O Zimbabué quer a extradição do dentista norte-americano que matou o leão Cecil para que este enfrente as instâncias judiciais do país, depois de considerar que Walter James Palmer financiou uma caça ilegal.
 
Em conferência de imprensa, esta sexta-feira, a ministra do Ambiente, Oppah Muchinguri, referiu-se a Palmer como um "caçador estrangeiro" e afirmou que o procurador-geral do país já iniciou o processo para a extradição.
 
A notícia surge num dia em que surgem novas informações sobre a caçada que levou à morte do mais famoso leão do Zimbabué.
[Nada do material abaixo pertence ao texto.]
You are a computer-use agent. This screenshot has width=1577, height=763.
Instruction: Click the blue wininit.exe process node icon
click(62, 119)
O jornal “The Telegraph” escreve que o dentista do Minnesota pediu para matar um elefante, logo depois de ter abatido Cecil. Isto acabou por não acontecer porque não encontrou nenhum suficientemente grande.
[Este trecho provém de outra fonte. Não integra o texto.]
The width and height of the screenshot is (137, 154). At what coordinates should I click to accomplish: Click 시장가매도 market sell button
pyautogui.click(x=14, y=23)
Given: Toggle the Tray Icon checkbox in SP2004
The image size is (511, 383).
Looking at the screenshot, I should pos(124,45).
A revelação foi feita ao diário britânico pelo caçador profissional que acompanhou Palmer, Theo Bronkhorst. O guia, de 52 anos é dono de uma empresa que organiza safaris desde 1992, mas está impedido de caçar. Na quarta-feira, foi ouvido por um juiz, após ter sido acusado de caça furtuita.
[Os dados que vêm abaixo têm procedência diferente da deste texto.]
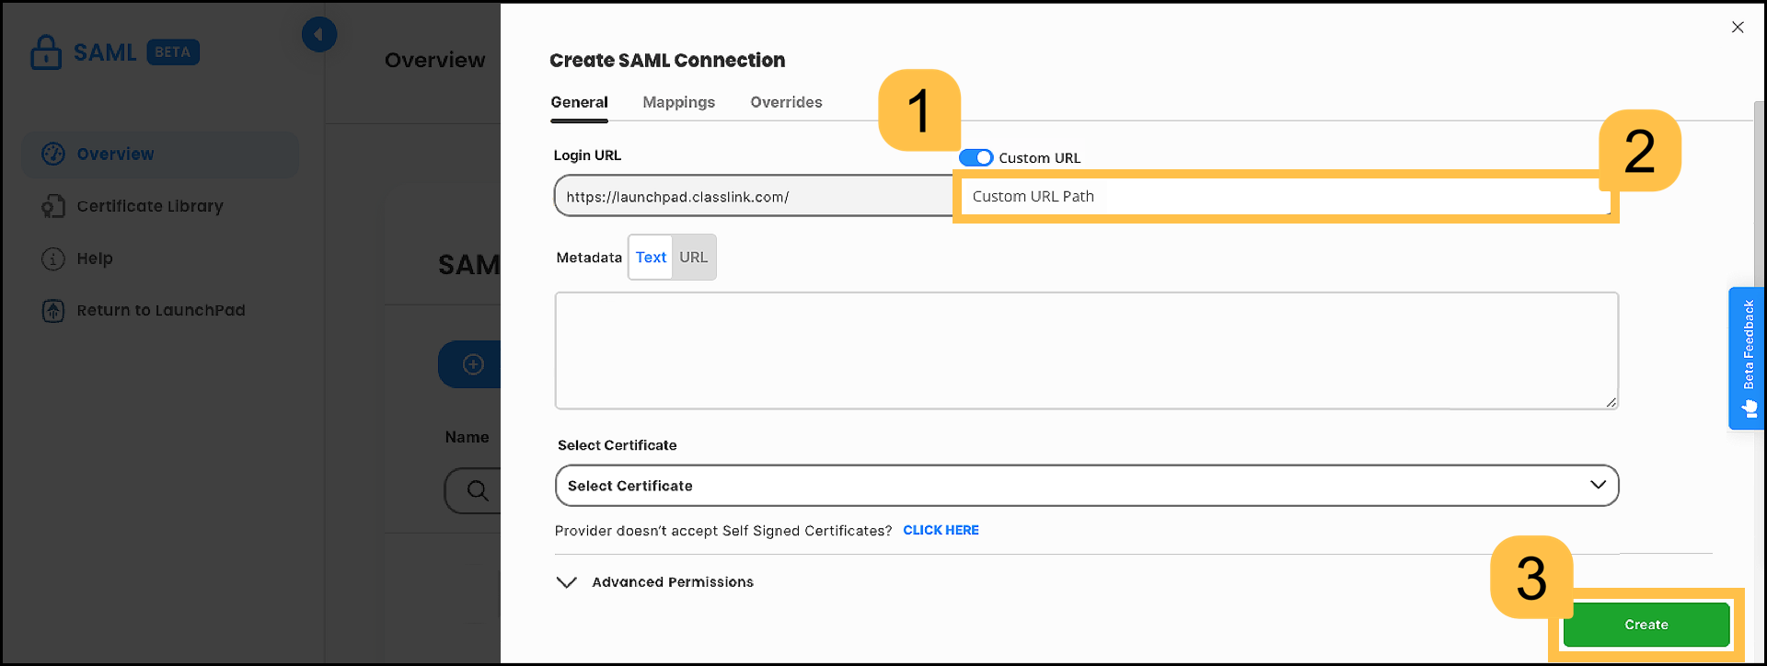1767x666 pixels.
Task: Select the Text metadata mode
Action: 651,257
Theo Bronkhorst também revelou ao mesmo jornal que já entregou os restos mortais de Cecil, incluindo a cabeça, às autoridades, depois de os ter guardado em casa.

O guia afirmou que não tinha conhecimento que Cecil era um leão famoso e que só descobriu isto pelos media. Acrescentou ainda que teve de desviar-se de uma área onde se pode caçar de forma legal.

"Se tivesse podido levar o cliente para onde era suposto, isto não tinha acontecido."


Na quinta-feira, as autoridades de proteção da fauna dos Estados Unidos anunciaram que vão abrir um inquérito ao caso.